A federal tax on spirits emerged just after the Revolutionary War in order to pay for a new nation already straddled with debt. The common man’s solution to avoid the tax was to make it clandestinely and sell it with no government involvement. Anger over the taxation led to the Whisky Rebellion in 1794. The taxation issue came back during and after the Civil War. 

In the early 1900s, the problem wasn’t taxation, it was prohibition. Alcohol, being completely illegal, made moonshiners even more profitable while also making them enemy number one to federal agents.

For most moonshiners, the business wasn’t a hobby or a get-rich-quick scheme. It was about survival. Many were simple farmers who grew corn and found that using it for liquor was about the only way to get by during tough economic times.

Moonshining self-perpetuated a culture and even localized mafia rings in the south. In the 20th century, vehicles played a large role in quickly moving product around and evading the police. This culture eventually led to the popularity of NASCAR as bootleggers usually had the fastest and best cars for racing.

So what is moonshine anyway? It is an alcoholic beverage that is made in secret in order to evade government regulation. The term comes from having to do the job at night by the light of the moon. Most commonly it is made with corn, sugar, yeast, and water through the process of distillation.

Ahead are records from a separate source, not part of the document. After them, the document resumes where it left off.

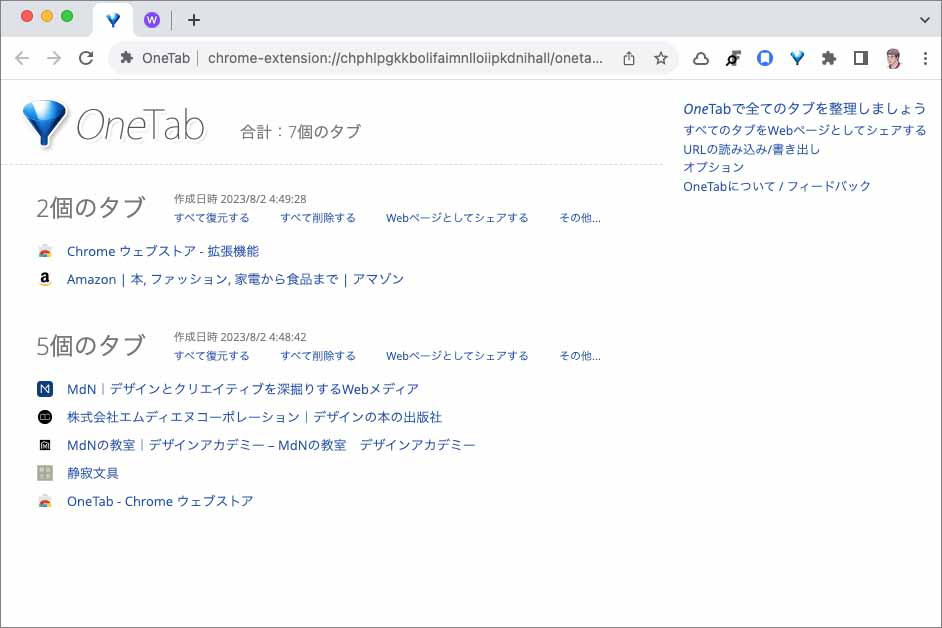The height and width of the screenshot is (628, 942).
Task: Click the OneTab funnel icon in the toolbar
Action: pos(797,59)
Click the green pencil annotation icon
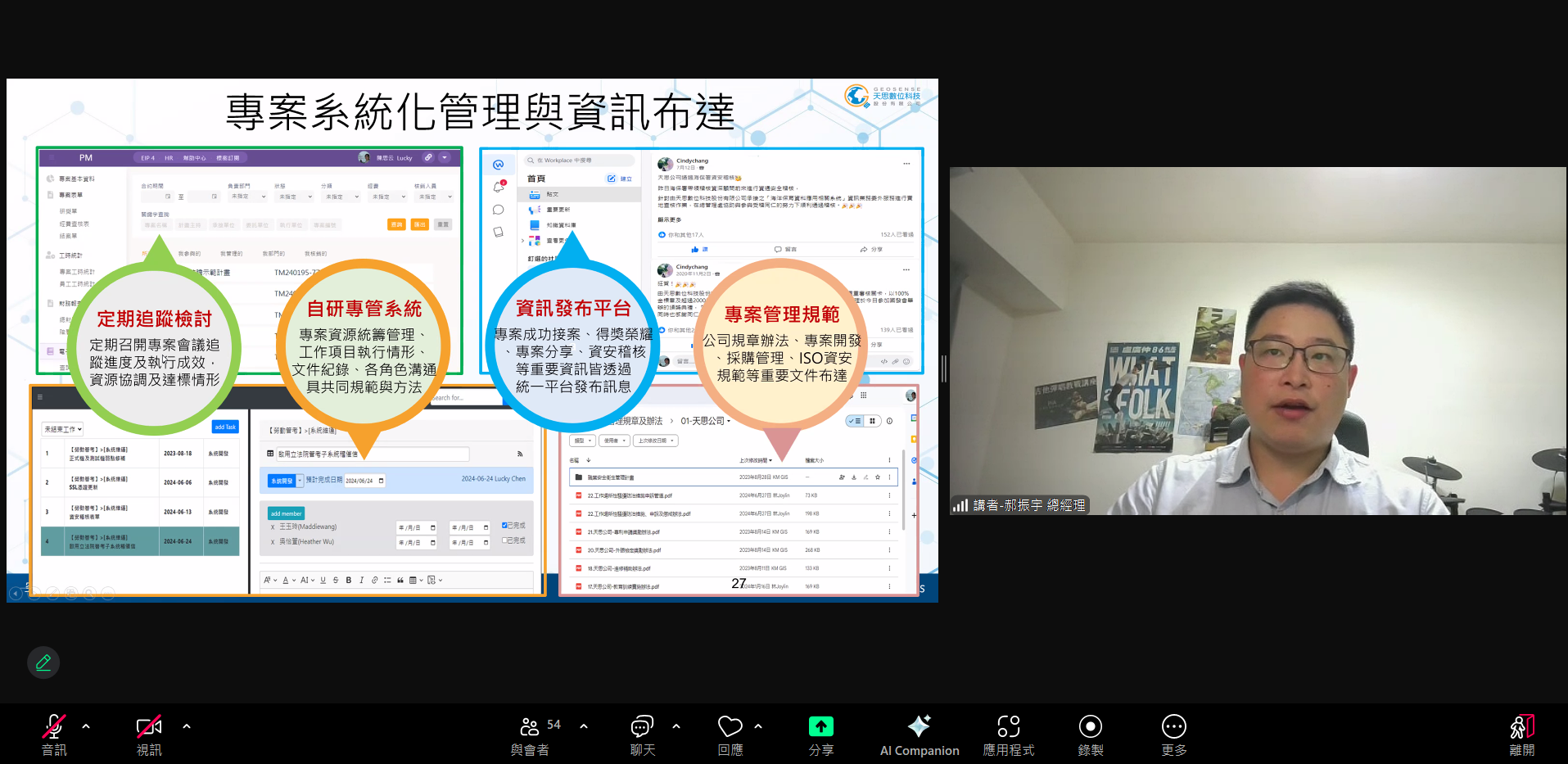1568x764 pixels. (43, 662)
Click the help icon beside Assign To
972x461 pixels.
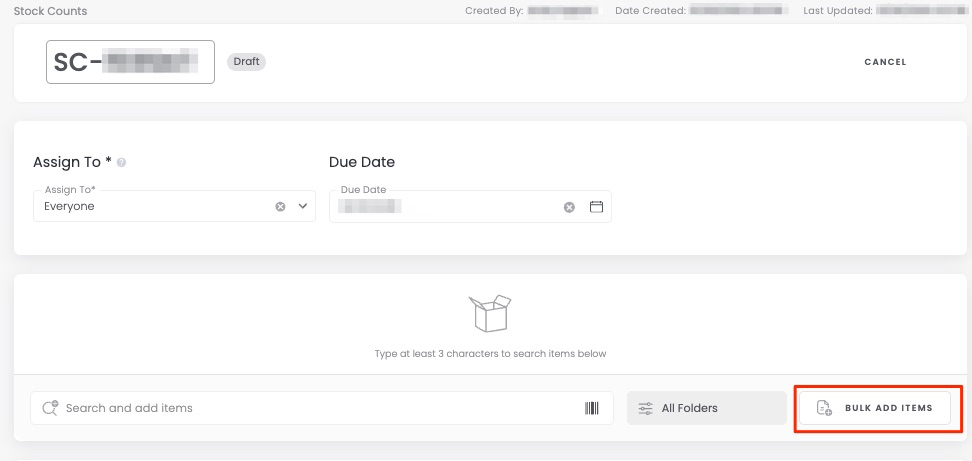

Moonshiners usually bottle up their product and sell it right away. If it were allowed to age properly, you end up with what is commercially known as whisky. The typical still operator doesn’t have the luxury of allowing the aging and mellowing process to take place, but they often flavor their products with fruit or bark.

Making moonshine is illegal without the proper permits. And illegal operations are still big business in some parts of the country, especially in Appalachia where some bootleggers can make upward of $5000 a week, tax free.